Share your dilemmas and get honest opinions from other Mumsnetters.

to be pissed off with being offered a council FLAT instead of a HOUSE?

999 replies

OMFFG · 16/02/2012 10:46

We have 4 DCs, youngest 16 months and they think this is suitable!! The flat is 3 bedrooms and on the 2nd floor of a small tower block and has balconies which I would be pretty worried one of the DCs may fall out of.

This is my worst frigging nightmare. We have been 'homeless' for almost 2 years and the council have housed us in temporary accommodation (private rented) which we have to pay market value for (£875 per month) even though we did not choose it and it's a complete shit hole. We could not leave as we would lose our priority on the council bidding list.

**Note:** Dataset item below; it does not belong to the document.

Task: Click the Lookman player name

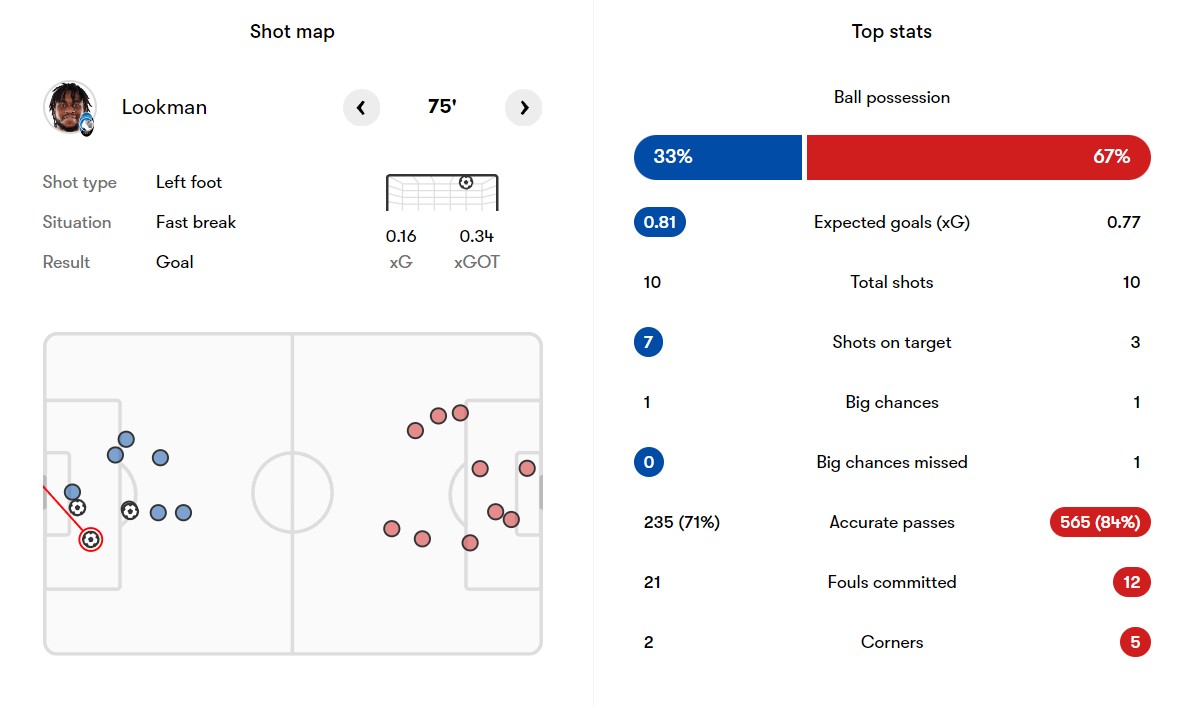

We lost our house when DH was made redundant and could not afford to pay £1200+ to privately rent.

Now after all this they have offered us a fucking flat. I am furious because every week until last week, there were only offering 3 bed houses but we would always be 3/4 on the list. Now that a flat was offered, less people have bid on it so we got to the top of the list. I did not even bid on it, the council did. Apparently they can bid on 'our behalf' as we are homeless and if we refuse this flat, we will be taken off the housing list. How the hell will we cope in a flat???

The rent is 'only' £380 a month but a house would only be £20 a month more.

AIBU to tell them to stuff it up their arses?

OP posts:
olgaga · 16/02/2012 22:54

OP, please get a grip until you have at least seen the interior. Many council flats, if they are not new build, have pretty reasonable room sizes. You will have at least one large bedroom for the 3 boys to share.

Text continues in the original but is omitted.